When the GSDF sells off high-mobility vehicles at the end of their 14-year service life, the winning bidder is required to reduce them to scrap. In addition, the contractor must, in line with the automobile recycling law, report to the Japan Automobile Recycling Promotion Center, a Tokyo-based public interest incorporated foundation, that the vehicles have been dismantled or broken into pieces. This same process is required for regular vehicles that are scrapped.

The Yomiuri Shimbun

The Yomiuri Shimbun interviewed contractors that won bids and those involved in dismantling and breaking up vehicles based on an examination of bid documents and other sources. As a result, it was learned that five contractors in the Kanto region and elsewhere notified the center between April 2012 and April 2023 that a total of 19 vehicles would be exported as “dismantled vehicles” or “scrap parts.” In March 2019, the GSDF amended bidding regulations to prevent retired vehicles from being resold, and obligated contractors to present images proving the vehicles had been turned into scrap metal.

However, it appears that 11 of the 19 vehicles were sold off through bidding between July 2019 and July 2022 — after the regulations were changed.

Four other vehicles were acquired at auction by a scrap metal wholesaler in the Kanto region, and a wrecking company in Chiba Prefecture notified the center in June 2020 that the vehicles would be exported as “scrap parts.” A separate contractor ultimately put these vehicles on sale on a website for overseas buyers, but the sales were canceled in September 2023 after the Yomiuri reported on the issue of the GSDF’s high-mobility vehicles turning up in working order overseas after being sold in Japan.
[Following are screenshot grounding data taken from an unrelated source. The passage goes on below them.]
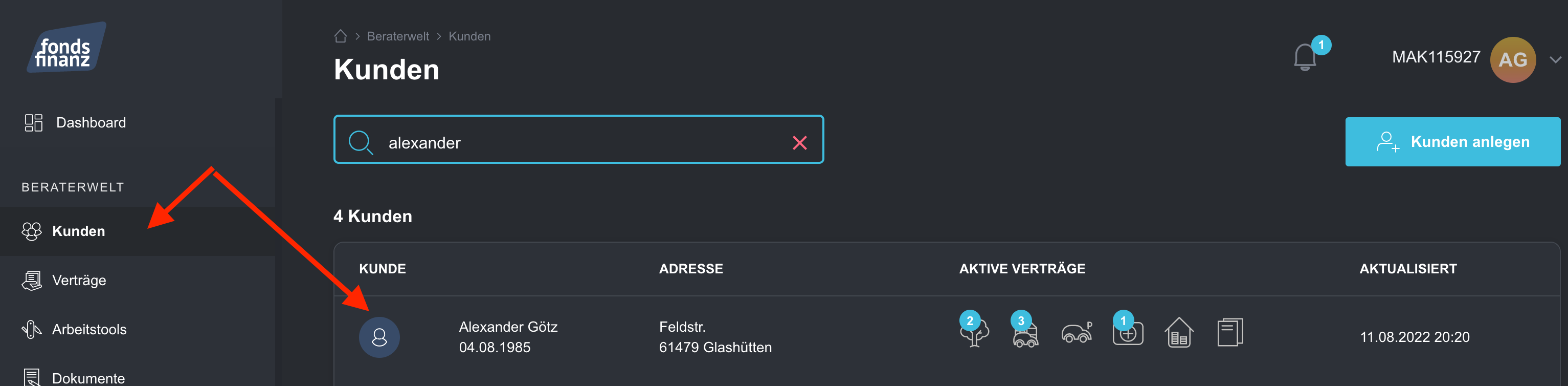Image resolution: width=1568 pixels, height=386 pixels.
Task: Click the Kunden anlegen button
Action: 1452,141
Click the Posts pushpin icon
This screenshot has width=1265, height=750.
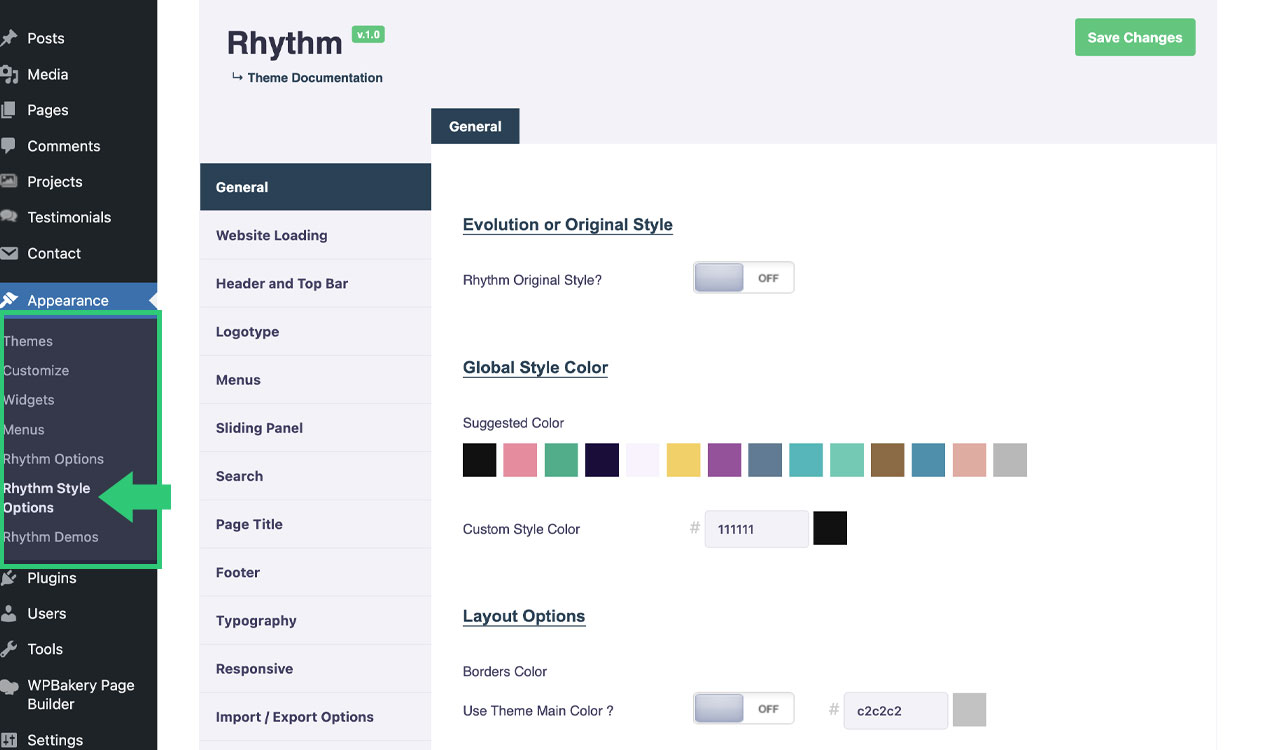point(9,38)
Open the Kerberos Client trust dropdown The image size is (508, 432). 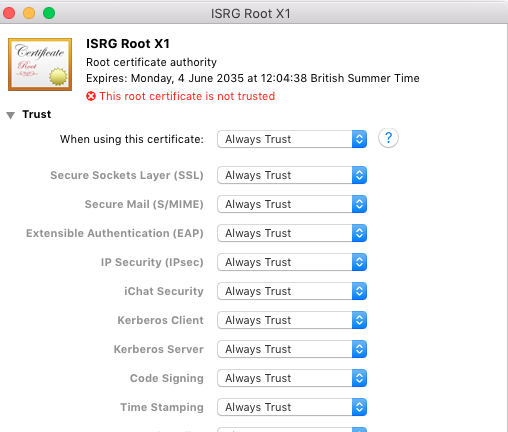tap(292, 320)
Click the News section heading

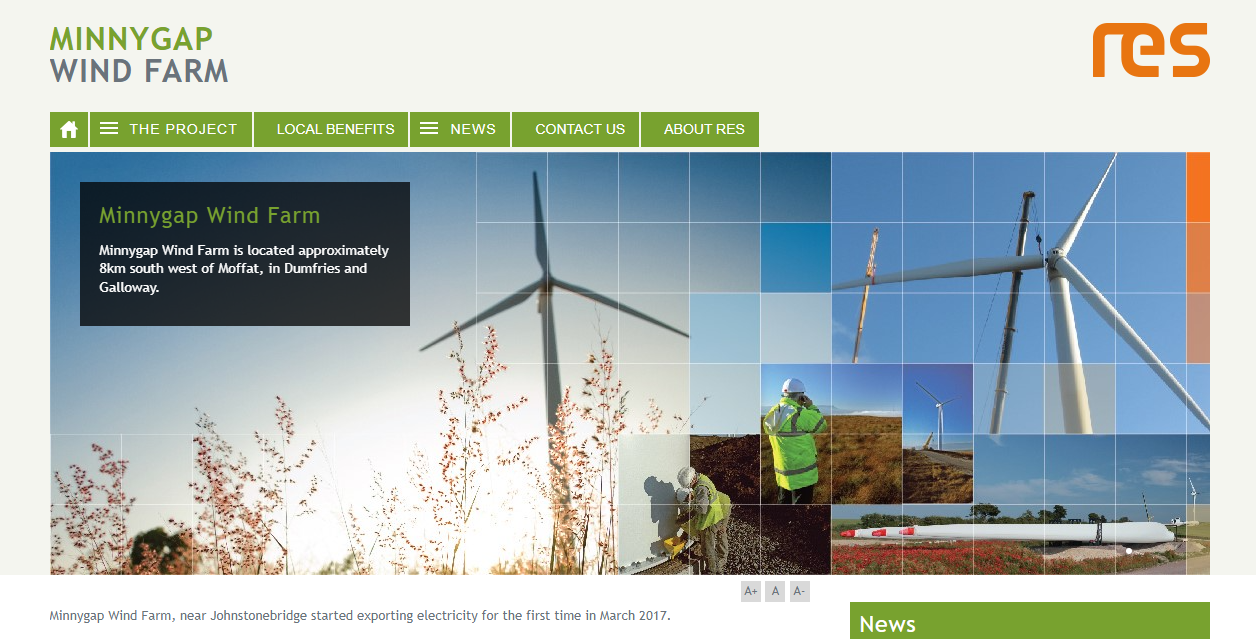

In June 2017, a used car parts sales company in the Sanin region informed the center that it would export one high-mobility vehicle.

“We cut up the vehicle, but in such a way that it could be put back together,” an official of the sales company told the Yomiuri. “We sold it to a dealer in Vladivostok in Russia.”

The company reportedly had previously used a similar method to export at least 10 Self-Defense Forces vehicles.

According to the Environment Ministry’s Recycling Promotion Office and other sources, scrapped parts that have been stripped of hazardous substances and other components can be exported for use as vehicle parts even while being classified as waste. However, an official of the Economy, Trade and Industry Ministry’s Automobile Division said, “Having this scrap being used again at the export destination runs counter to the spirit of the automobile recycling law.”

An official of the Acquisition, Technology and Logistics Agency said, “We can’t comment on any individual cases.”